Given instruction: Format the entries from the line containing "Follow the aliyun repository/central URL" through the line containing "tap(324, 296)", inclusive, as a Markdown table. Use the columns Row and Entry line, and leave out blank lines.

Exercise data:
★ ★ ★
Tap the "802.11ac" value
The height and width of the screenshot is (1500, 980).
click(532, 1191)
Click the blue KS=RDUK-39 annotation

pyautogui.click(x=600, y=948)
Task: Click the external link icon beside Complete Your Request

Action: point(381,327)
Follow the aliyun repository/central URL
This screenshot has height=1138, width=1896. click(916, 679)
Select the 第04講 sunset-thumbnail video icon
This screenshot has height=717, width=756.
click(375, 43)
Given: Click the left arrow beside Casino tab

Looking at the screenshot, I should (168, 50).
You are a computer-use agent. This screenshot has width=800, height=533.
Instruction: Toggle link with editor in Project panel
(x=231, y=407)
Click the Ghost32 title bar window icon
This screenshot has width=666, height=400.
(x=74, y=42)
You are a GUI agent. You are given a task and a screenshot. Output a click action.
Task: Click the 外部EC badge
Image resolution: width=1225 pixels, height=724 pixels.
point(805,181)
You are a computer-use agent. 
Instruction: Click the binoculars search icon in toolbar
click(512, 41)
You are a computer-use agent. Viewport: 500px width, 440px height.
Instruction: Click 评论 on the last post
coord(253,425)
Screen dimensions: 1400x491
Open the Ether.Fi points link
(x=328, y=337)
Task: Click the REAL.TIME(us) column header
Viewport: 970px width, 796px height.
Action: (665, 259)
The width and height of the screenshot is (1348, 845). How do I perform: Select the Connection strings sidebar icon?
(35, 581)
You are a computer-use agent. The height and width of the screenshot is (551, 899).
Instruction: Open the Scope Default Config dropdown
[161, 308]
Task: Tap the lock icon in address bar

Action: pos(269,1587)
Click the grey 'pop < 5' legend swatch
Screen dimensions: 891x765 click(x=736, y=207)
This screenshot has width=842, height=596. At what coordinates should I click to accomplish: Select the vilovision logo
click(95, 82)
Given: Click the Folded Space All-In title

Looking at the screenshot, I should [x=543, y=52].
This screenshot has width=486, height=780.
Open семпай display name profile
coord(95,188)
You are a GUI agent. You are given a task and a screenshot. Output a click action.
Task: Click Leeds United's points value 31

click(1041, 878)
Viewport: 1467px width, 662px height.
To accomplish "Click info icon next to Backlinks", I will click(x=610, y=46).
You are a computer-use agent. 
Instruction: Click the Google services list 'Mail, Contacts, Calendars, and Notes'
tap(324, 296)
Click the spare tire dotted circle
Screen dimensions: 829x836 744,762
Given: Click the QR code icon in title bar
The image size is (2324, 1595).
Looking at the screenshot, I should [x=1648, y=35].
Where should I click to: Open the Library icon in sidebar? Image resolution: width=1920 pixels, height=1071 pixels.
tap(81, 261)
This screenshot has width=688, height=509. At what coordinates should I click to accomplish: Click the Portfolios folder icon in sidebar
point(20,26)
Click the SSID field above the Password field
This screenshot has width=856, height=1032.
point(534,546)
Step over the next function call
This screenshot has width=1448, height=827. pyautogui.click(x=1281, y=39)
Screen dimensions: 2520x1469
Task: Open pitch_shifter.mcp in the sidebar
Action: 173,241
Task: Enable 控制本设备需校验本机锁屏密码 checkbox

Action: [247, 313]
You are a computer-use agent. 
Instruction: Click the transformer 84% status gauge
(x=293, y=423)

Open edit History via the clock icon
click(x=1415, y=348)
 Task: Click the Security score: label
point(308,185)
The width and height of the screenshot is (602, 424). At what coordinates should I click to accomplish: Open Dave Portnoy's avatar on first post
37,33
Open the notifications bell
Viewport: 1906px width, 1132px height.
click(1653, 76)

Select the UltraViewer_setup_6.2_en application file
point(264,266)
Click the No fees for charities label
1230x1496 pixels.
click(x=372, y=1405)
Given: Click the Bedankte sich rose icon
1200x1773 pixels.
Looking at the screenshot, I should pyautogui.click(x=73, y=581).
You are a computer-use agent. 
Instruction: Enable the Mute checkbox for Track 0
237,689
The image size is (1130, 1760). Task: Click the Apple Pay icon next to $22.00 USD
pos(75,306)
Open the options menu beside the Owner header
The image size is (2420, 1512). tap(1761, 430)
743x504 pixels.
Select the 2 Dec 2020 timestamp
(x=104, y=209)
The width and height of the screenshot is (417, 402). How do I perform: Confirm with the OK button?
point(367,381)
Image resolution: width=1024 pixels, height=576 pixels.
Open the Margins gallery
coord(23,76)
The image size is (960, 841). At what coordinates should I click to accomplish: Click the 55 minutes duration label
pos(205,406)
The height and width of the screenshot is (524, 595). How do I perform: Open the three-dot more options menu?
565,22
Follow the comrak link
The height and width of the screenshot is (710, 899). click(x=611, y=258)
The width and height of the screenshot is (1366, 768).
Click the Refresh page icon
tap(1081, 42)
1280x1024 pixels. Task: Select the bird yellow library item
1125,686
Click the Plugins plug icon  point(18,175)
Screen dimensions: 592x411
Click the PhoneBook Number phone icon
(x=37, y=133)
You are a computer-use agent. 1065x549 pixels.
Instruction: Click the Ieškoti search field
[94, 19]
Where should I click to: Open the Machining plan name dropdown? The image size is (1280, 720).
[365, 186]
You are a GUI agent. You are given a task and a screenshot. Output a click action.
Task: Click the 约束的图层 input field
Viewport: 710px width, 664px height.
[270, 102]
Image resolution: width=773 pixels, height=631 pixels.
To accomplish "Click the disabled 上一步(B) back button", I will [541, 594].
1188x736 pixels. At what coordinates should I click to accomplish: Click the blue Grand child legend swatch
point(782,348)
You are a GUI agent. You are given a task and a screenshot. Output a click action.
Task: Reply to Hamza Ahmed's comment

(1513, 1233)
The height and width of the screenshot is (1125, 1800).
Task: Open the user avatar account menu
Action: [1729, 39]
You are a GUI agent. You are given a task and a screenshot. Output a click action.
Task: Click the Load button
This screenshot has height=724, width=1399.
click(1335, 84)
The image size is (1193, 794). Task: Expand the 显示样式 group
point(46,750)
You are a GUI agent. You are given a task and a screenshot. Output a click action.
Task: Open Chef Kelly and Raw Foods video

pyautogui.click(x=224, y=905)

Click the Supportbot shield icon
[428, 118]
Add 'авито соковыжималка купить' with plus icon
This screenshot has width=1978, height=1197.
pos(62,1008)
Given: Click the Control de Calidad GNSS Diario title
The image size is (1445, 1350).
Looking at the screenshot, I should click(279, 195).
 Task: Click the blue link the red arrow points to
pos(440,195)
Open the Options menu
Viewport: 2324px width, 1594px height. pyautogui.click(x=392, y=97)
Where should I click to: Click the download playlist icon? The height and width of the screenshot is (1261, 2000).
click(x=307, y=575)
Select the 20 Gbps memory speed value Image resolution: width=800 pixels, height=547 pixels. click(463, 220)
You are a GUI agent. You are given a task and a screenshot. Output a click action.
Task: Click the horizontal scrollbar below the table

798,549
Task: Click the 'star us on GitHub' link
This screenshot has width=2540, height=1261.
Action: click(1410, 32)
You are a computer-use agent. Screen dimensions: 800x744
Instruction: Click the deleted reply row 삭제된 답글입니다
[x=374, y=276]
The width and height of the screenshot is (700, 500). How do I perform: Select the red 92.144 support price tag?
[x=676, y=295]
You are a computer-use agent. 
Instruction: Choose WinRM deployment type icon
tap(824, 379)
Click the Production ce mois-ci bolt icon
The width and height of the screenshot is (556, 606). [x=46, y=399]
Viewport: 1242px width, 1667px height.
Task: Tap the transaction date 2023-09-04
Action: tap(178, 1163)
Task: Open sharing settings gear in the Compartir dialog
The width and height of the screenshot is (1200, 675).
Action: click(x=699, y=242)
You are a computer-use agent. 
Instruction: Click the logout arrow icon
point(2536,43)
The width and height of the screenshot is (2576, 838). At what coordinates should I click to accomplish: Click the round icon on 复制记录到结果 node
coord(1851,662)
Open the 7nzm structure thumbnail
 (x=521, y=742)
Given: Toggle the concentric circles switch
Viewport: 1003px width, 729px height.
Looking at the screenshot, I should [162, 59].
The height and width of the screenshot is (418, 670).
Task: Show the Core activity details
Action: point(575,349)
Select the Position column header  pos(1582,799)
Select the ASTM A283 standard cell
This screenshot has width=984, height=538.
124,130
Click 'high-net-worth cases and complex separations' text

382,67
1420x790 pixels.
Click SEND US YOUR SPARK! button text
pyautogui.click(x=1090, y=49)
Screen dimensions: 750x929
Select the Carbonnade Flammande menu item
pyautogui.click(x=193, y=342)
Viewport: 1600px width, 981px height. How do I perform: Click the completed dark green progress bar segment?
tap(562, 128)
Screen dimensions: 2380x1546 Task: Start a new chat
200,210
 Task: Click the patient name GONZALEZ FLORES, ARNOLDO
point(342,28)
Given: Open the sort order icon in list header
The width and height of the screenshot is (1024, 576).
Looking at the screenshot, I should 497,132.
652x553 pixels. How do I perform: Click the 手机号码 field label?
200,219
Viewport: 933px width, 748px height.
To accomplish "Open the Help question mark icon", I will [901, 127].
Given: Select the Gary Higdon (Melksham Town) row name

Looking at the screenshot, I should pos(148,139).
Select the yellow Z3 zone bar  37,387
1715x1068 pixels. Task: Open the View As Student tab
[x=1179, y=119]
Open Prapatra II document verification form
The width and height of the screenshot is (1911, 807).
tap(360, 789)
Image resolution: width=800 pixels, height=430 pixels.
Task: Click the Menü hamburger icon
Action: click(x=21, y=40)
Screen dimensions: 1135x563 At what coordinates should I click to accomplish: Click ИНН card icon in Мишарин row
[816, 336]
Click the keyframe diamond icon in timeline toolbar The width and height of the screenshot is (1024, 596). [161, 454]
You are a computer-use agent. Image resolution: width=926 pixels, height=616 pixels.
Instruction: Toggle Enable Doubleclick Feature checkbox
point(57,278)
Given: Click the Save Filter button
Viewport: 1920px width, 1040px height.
★ ★ ★
Response to this task:
| Row | Entry line |
|---|---|
| 1 | Follow the aliyun repository/central URL |
| 2 | This screenshot has height=1138, width=1896. click(916, 679) |
| 3 | Select the 第04講 sunset-thumbnail video icon |
| 4 | This screenshot has height=717, width=756. |
| 5 | click(375, 43) |
| 6 | Given: Click the left arrow beside Casino tab |
| 7 | Looking at the screenshot, I should (168, 50). |
| 8 | You are a computer-use agent. This screenshot has width=800, height=533. |
| 9 | Instruction: Toggle link with editor in Project panel |
| 10 | (x=231, y=407) |
| 11 | Click the Ghost32 title bar window icon |
| 12 | This screenshot has width=666, height=400. |
| 13 | (x=74, y=42) |
| 14 | You are a GUI agent. You are given a task and a screenshot. Output a click action. |
| 15 | Task: Click the 外部EC badge |
| 16 | Image resolution: width=1225 pixels, height=724 pixels. |
| 17 | point(805,181) |
| 18 | You are a computer-use agent.  |
| 19 | Instruction: Click the binoculars search icon in toolbar |
| 20 | click(512, 41) |
| 21 | You are a computer-use agent. Viewport: 500px width, 440px height. |
| 22 | Instruction: Click 评论 on the last post |
| 23 | coord(253,425) |
| 24 | Screen dimensions: 1400x491 |
| 25 | Open the Ether.Fi points link |
| 26 | (x=328, y=337) |
| 27 | Task: Click the REAL.TIME(us) column header |
| 28 | Viewport: 970px width, 796px height. |
| 29 | Action: (665, 259) |
| 30 | The width and height of the screenshot is (1348, 845). How do I perform: Select the Connection strings sidebar icon? |
| 31 | (35, 581) |
| 32 | You are a computer-use agent. The height and width of the screenshot is (551, 899). |
| 33 | Instruction: Open the Scope Default Config dropdown |
| 34 | [161, 308] |
| 35 | Task: Tap the lock icon in address bar |
| 36 | Action: pos(269,1587) |
| 37 | Click the grey 'pop < 5' legend swatch |
| 38 | Screen dimensions: 891x765 click(x=736, y=207) |
| 39 | This screenshot has width=842, height=596. At what coordinates should I click to accomplish: Select the vilovision logo |
| 40 | click(95, 82) |
| 41 | Given: Click the Folded Space All-In title |
| 42 | Looking at the screenshot, I should [x=543, y=52]. |
| 43 | This screenshot has width=486, height=780. |
| 44 | Open семпай display name profile |
| 45 | coord(95,188) |
| 46 | You are a GUI agent. You are given a task and a screenshot. Output a click action. |
| 47 | Task: Click Leeds United's points value 31 |
| 48 | click(1041, 878) |
| 49 | Viewport: 1467px width, 662px height. |
| 50 | To accomplish "Click info icon next to Backlinks", I will click(x=610, y=46). |
| 51 | You are a computer-use agent.  |
| 52 | Instruction: Click the Google services list 'Mail, Contacts, Calendars, and Notes' |
| 53 | tap(324, 296) |